Great weeknight pizza is entirely made possible with such great pizza dough available at Whole Foods.  30 minutes on the counter and it is ready to be rolled out (or tossed) before landing on the pizza stone.

I love cooking a dinner I know without the recipe.  I also love it when I know exactly which pots and pans I like to use for a given recipe.  Tonight was just that.  Penne with white beans and kale.  We know it, cook it without the recipe, cook it in the same pots every time, and love it every time.

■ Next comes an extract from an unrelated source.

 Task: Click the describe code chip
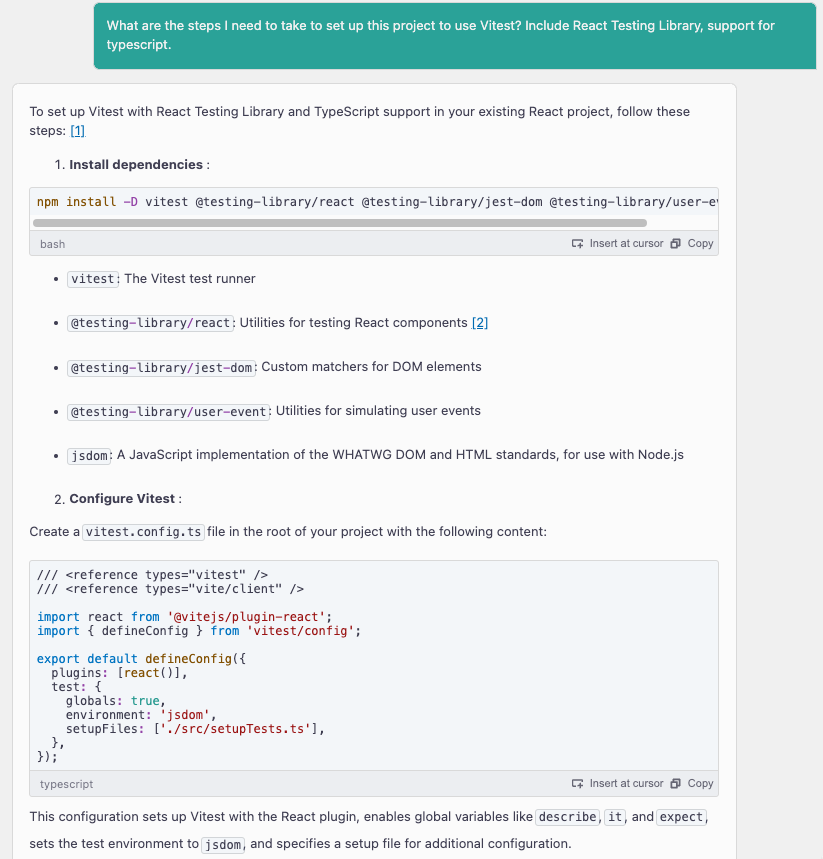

Penne with White Beans and Kale

With so many new recipes on the horizon, I went back to an old favorite.  This will give Robin plenty of lunch leftovers.  The big change this time?  Fresh beans.  Wow, what a difference.  I threw one pound of dried cannellini beans in the pressure cooker with 7 cups of water for 35 minutes.  The result was one of the best white bean and kale pastas ever.  That is saying something as I have made this dish over 50 times. Recipe linked on the Recipes Page.

 

A great day of climbing on Pinacle Peak. The climber knowler clan had a great, cold day. Back home I cooked up another knavisknitchen favorite from the fall. The photos of this dish were taken by the newest photographer in the Knowler family, Orion. He is a rocking cool kindergarten student and stellar drummer.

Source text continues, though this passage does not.